---------- Material for this exercise ----------
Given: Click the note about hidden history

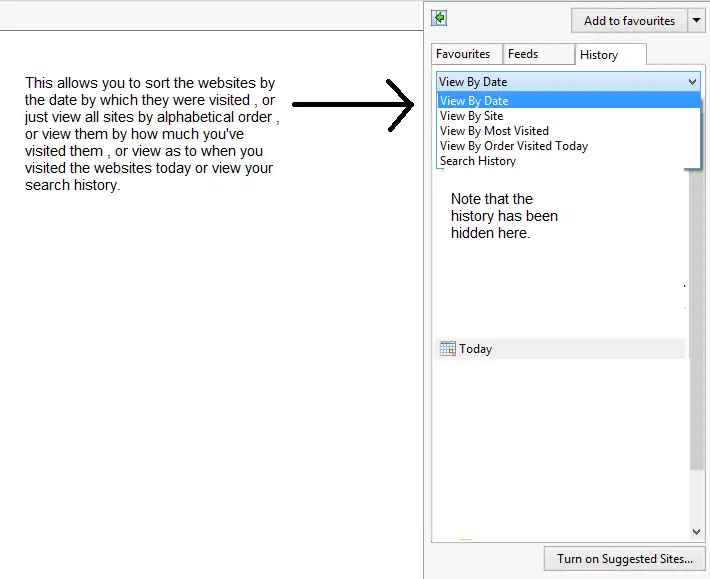Looking at the screenshot, I should (504, 216).
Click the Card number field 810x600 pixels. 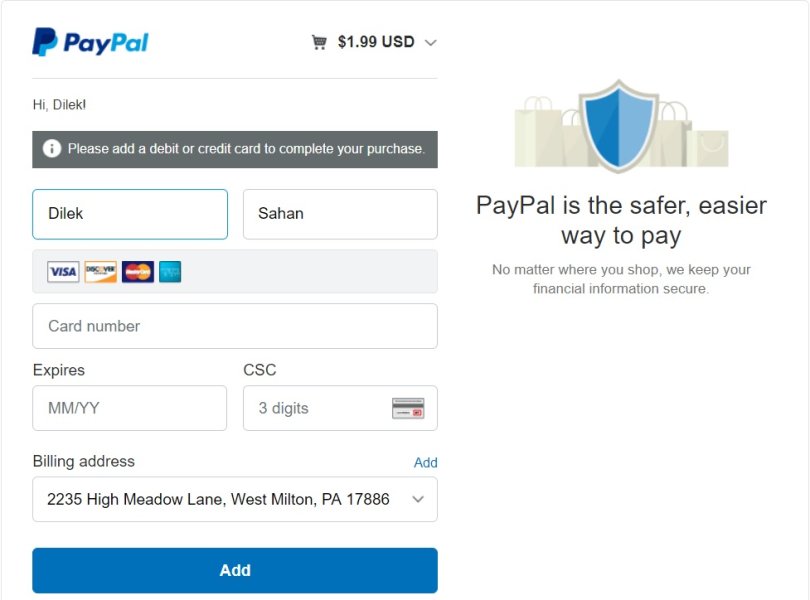(x=235, y=326)
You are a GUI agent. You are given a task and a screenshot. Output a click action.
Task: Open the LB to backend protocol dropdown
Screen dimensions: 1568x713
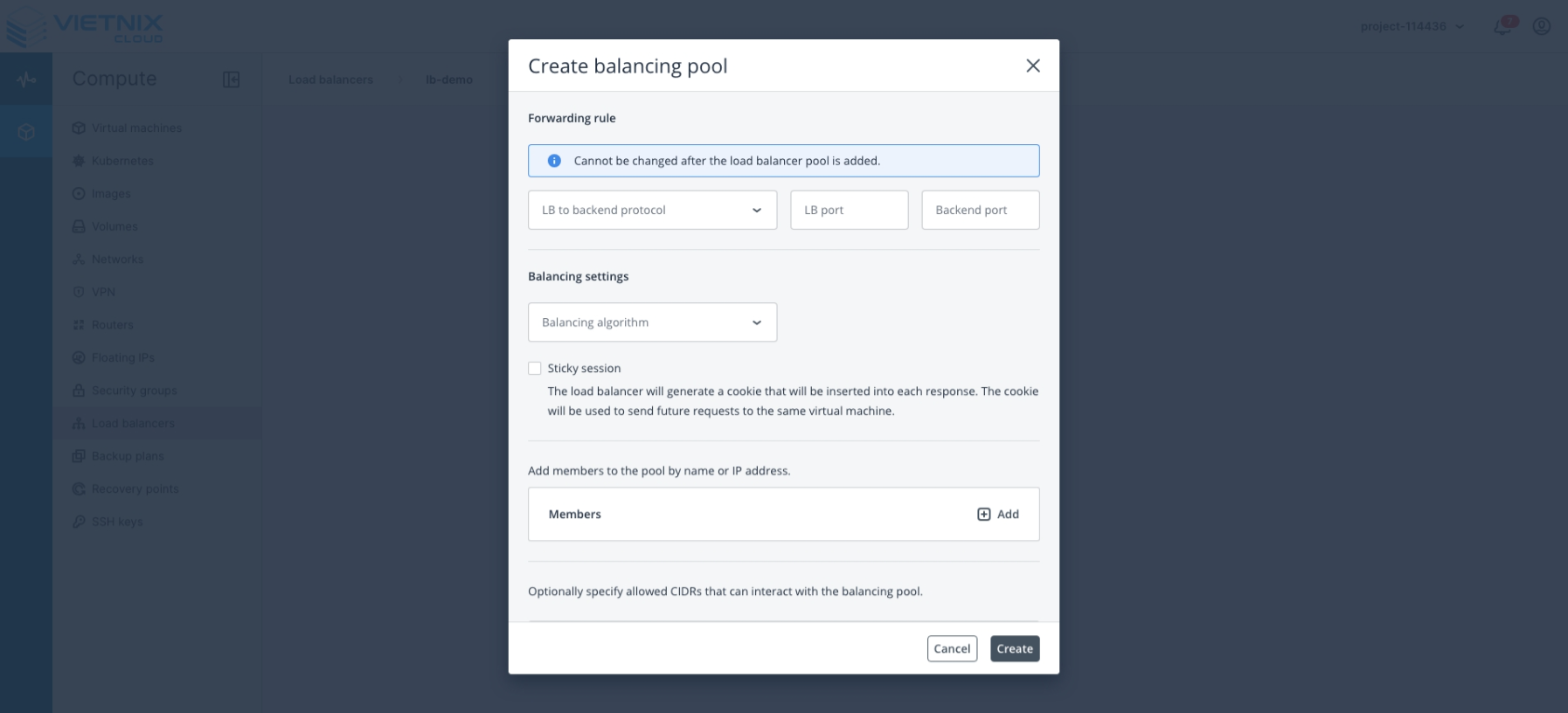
----------
> **Problem**:
Exact copy, pictures excluded: print only the lines from the line containing "Task: Open the" through the end of the records.

> **Answer box**:
Task: Open the LB to backend protocol dropdown
Screen dimensions: 1568x713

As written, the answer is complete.